Alistair smiled. “What is essence, Tibs?”
He nearly groaned. That question again. How often had Alistair asked him that? How often had he been right to ask? Tibs thought about it and gave the same answer as the previous times. “It is, and it isn’t the element.”
His teacher nodded. “If it isn’t, how can the walls of your reserve contain it?”
Tibs opened his mouth and closed it when he realized he had no answer. How did his reserve contain something that was and wasn’t?
“You force your will on it,” Alistair said. “I realized that my reserve was my will and what I willed to be contained could be willed to be released, in part or in whole.”
Tibs frowned. That felt… not right. Or maybe… Tibs’s situation was different? He couldn’t affect his small reserves, other than channeling the essence in them, and as soon as he started on that, his core reserve became that essence.
He rubbed his temple.
“Yes,” Alistair said in an understanding tone, “essence never stops being confusing.” Alistair placed a hand on his shoulder. “Tibs, now—”
“This is it, isn’t it?” he asked, unable to keep the despair from his voice.
“What do you expect is about to happen?” Alistair asked cautiously.
“Jackal told me that when he was able to suffuse his body with essence, they made him graduate to Lambda.”
“That is the clearest way to know you are ready for the next stage.”

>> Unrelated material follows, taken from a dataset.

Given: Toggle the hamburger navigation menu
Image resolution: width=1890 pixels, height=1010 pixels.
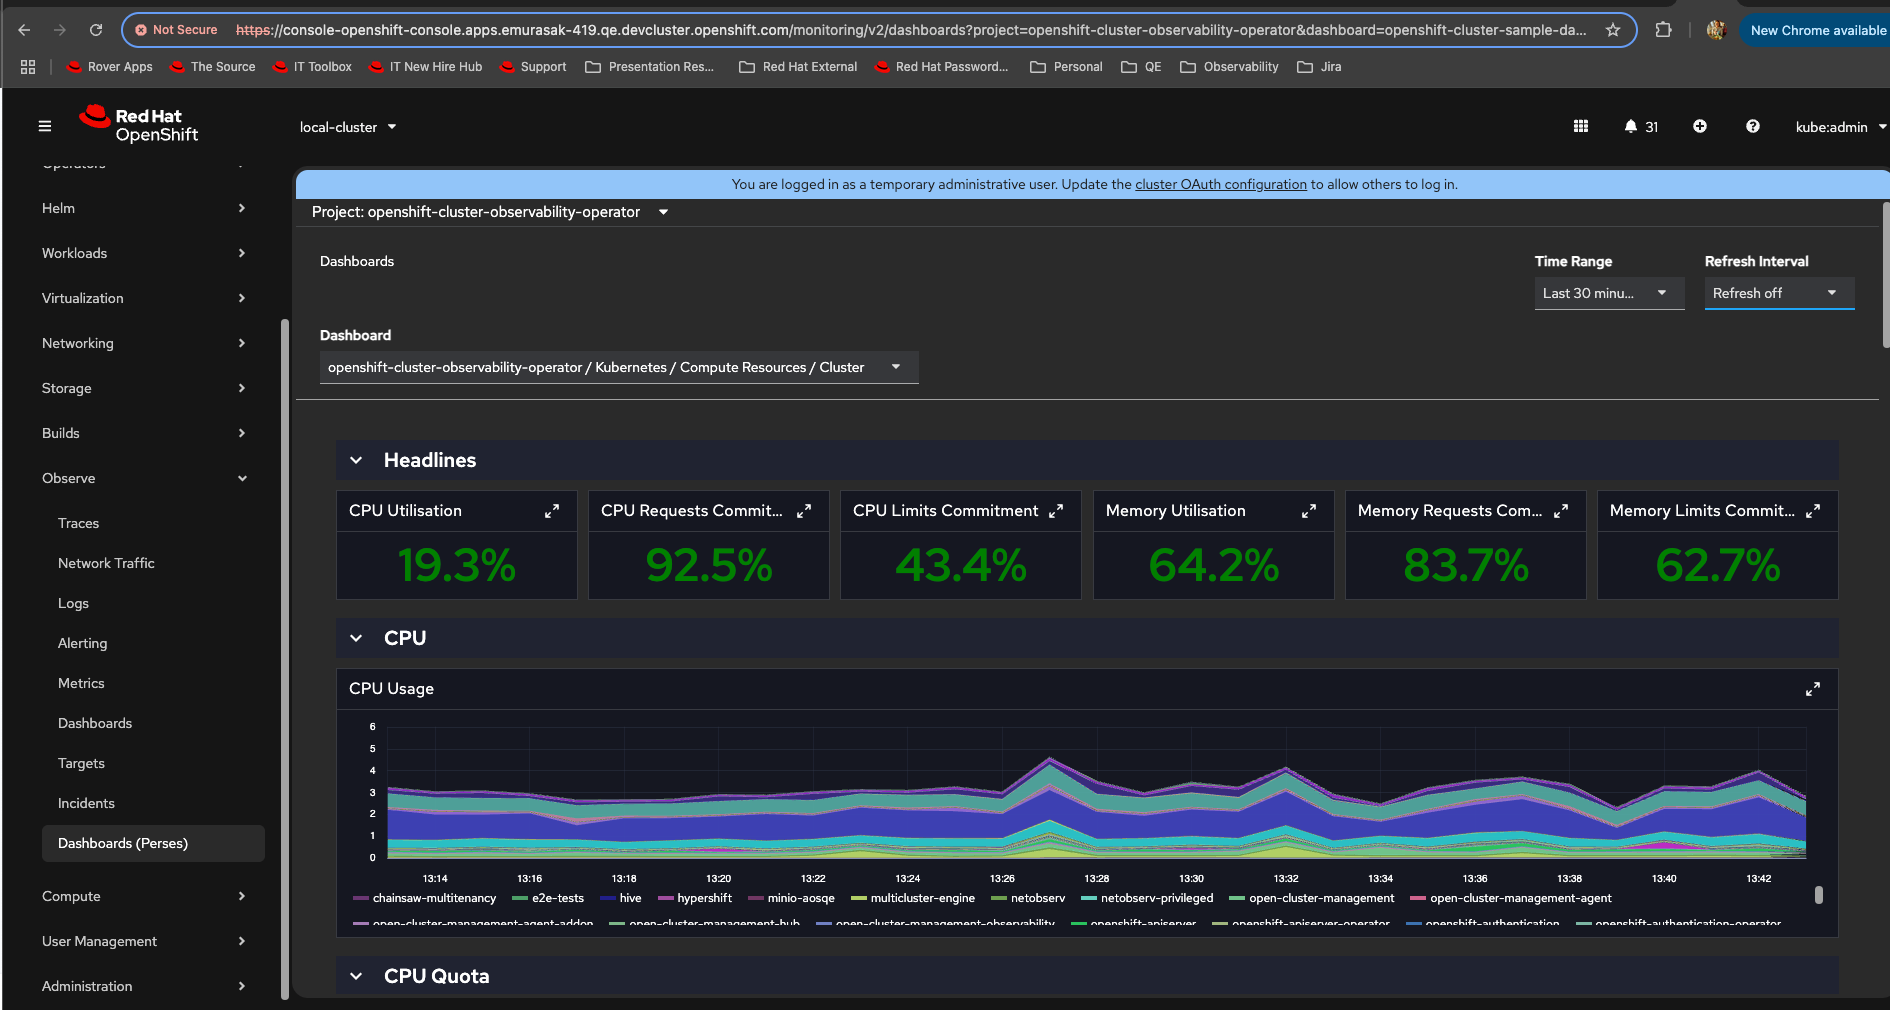Looking at the screenshot, I should pyautogui.click(x=45, y=127).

“There can’t be two Runners at Lambda on a team. The rule is that only one can be a level higher than the dungeon.”
“I was under the impression there had been changes implemented due to the dungeon being more aggressive than expected.”

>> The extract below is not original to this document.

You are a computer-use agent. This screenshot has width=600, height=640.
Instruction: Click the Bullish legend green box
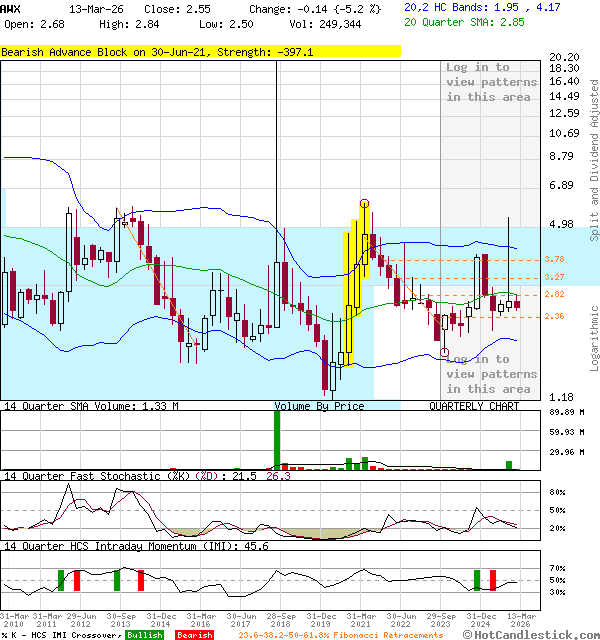[144, 634]
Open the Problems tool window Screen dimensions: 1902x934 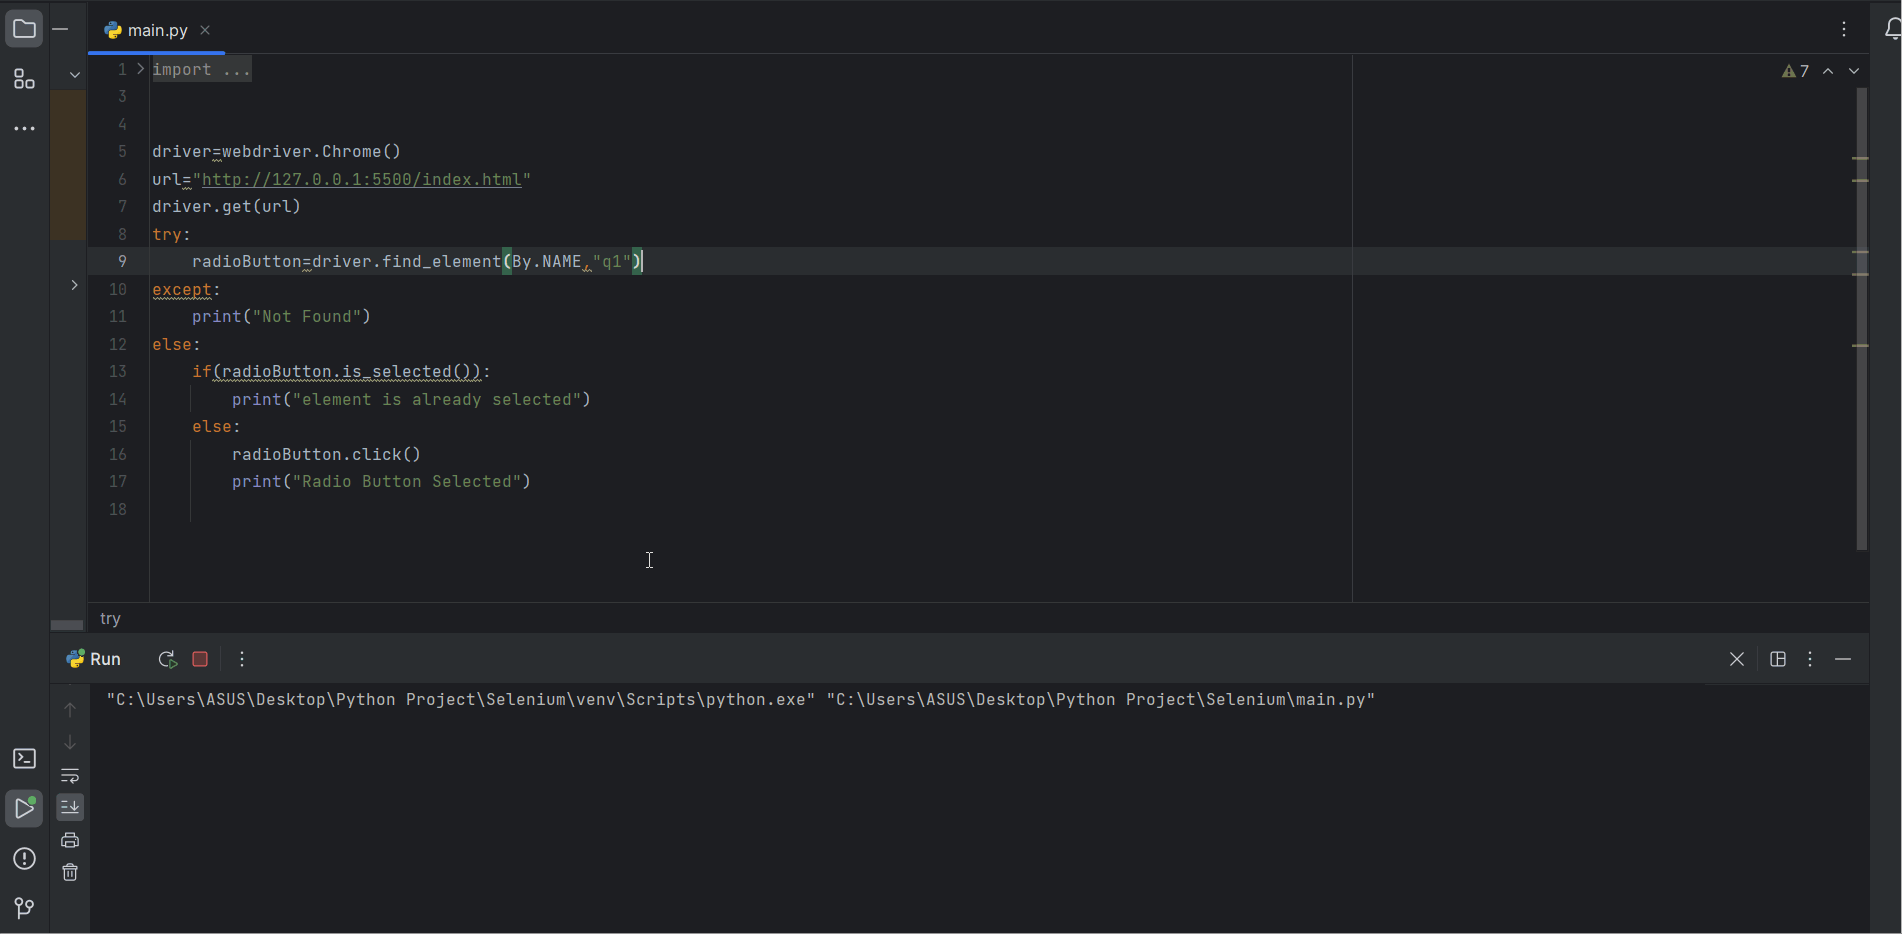pyautogui.click(x=24, y=859)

“The rules went back when he graduated.” Or at least Tibs expected they had. With how he and the guild viewed each other, he wasn’t asking Tirania if she was willing to leave them be.
“Not graduating will hold you back, Tibs. There are resources I would call on that will help in the coming training.”

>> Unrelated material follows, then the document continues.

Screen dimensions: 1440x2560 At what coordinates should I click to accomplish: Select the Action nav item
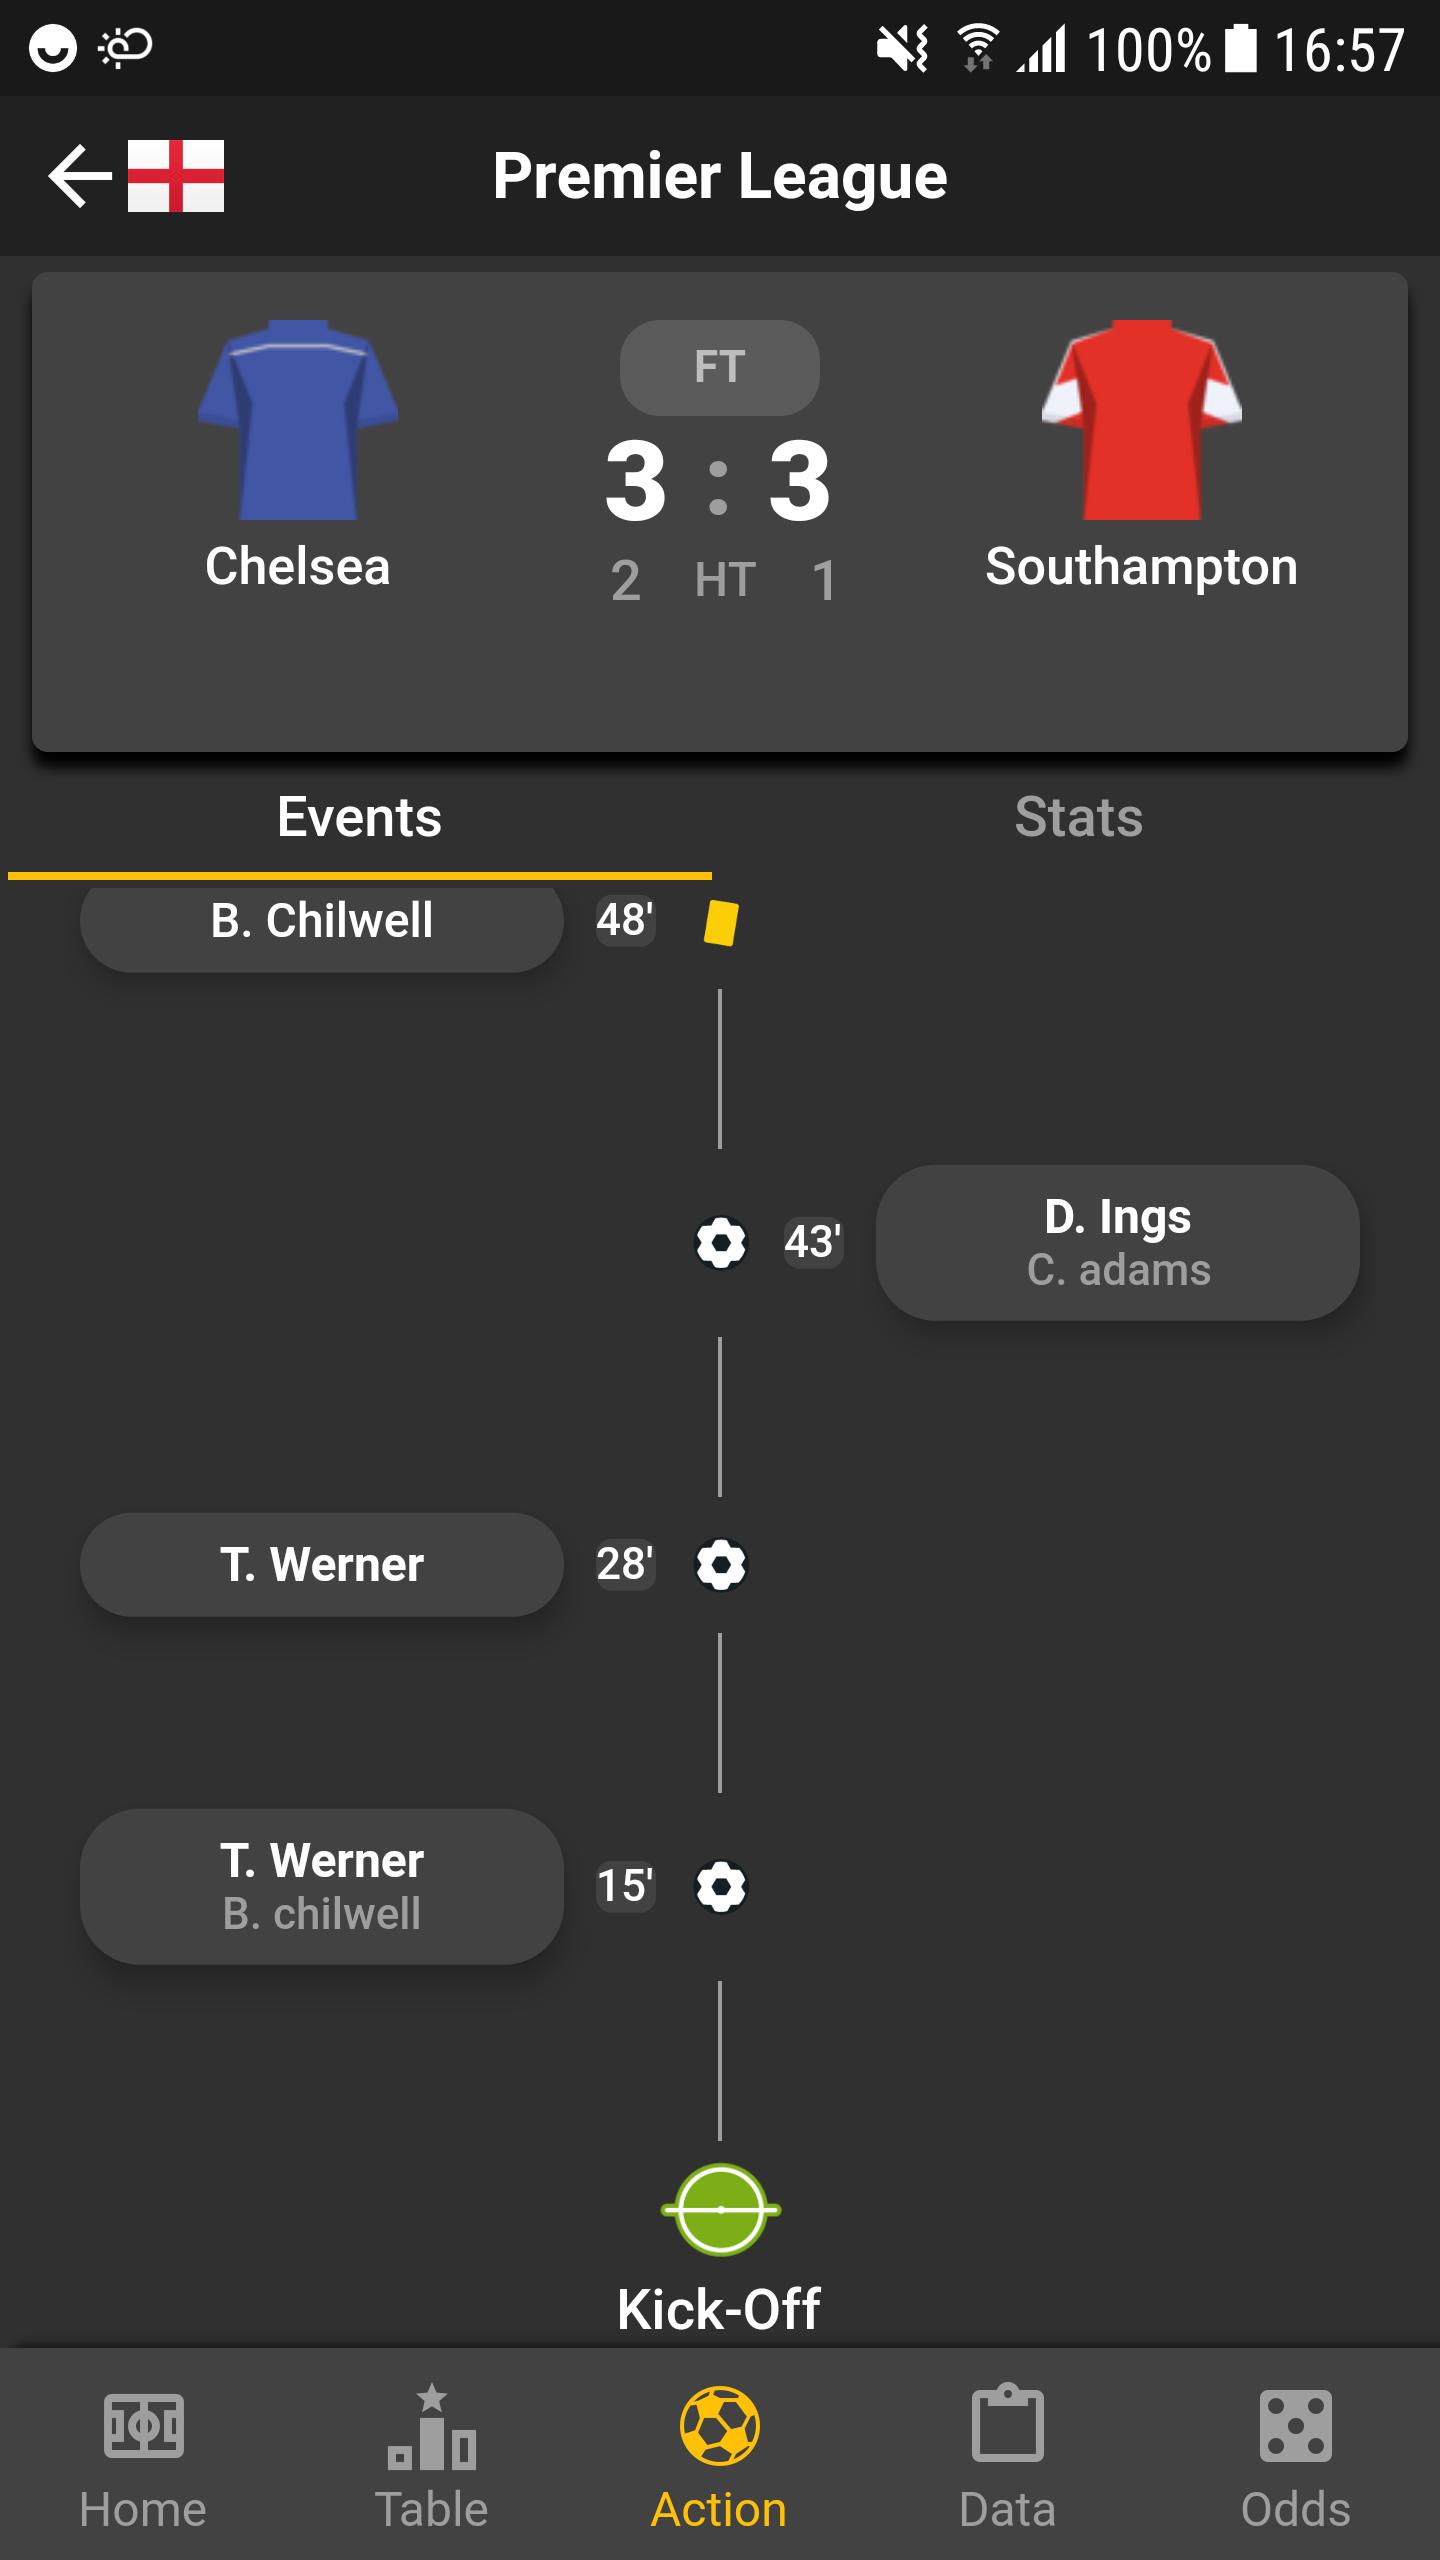coord(720,2456)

Tibs shrugged. “I haven’t had a family in a long time, Alistair. I don’t want to lose them.” The reason was true, if not the entirety of his feeling. His official level within the guild might be Rho, but with all the elements he could channel, what difference did it make if he couldn’t advance with Water for a while? It would let him look for ways to train with his other elements, wouldn’t it?
“I know you’re going to tell me that even if I’m on a different team, Jackal, Carina, Mez and Khumdar will still be my family. Or that it doesn’t matter what I do. I am going to lose them one day, so I should get used to that now. But I have them now, and I’m going to do what I have to, to stay with them.”
Alistair nodded. “I know you think the guild is uncaring in how it does things, but you’ll find that how it acts has come about as reactions to how the dungeons behave.” He became thoughtful. “But I don’t see any harm in keeping your level from the guild. I’ve already had to be unorthodox about how I trained you, so I can use that to justify some requests, and for those I can’t?” He smiled. “Well, I think that forcing myself to train you outside my usual method will be good for me. You’ve shown me that I have grown complacent in how things can be done.”
Tibs stifled his sigh.
At least that resolved one potential problem.
Now he simply had to hope Alistair wouldn’t take over all the time Tibs wasn’t busy keeping the town safe, because he needed some of that for the training he had to do on his own.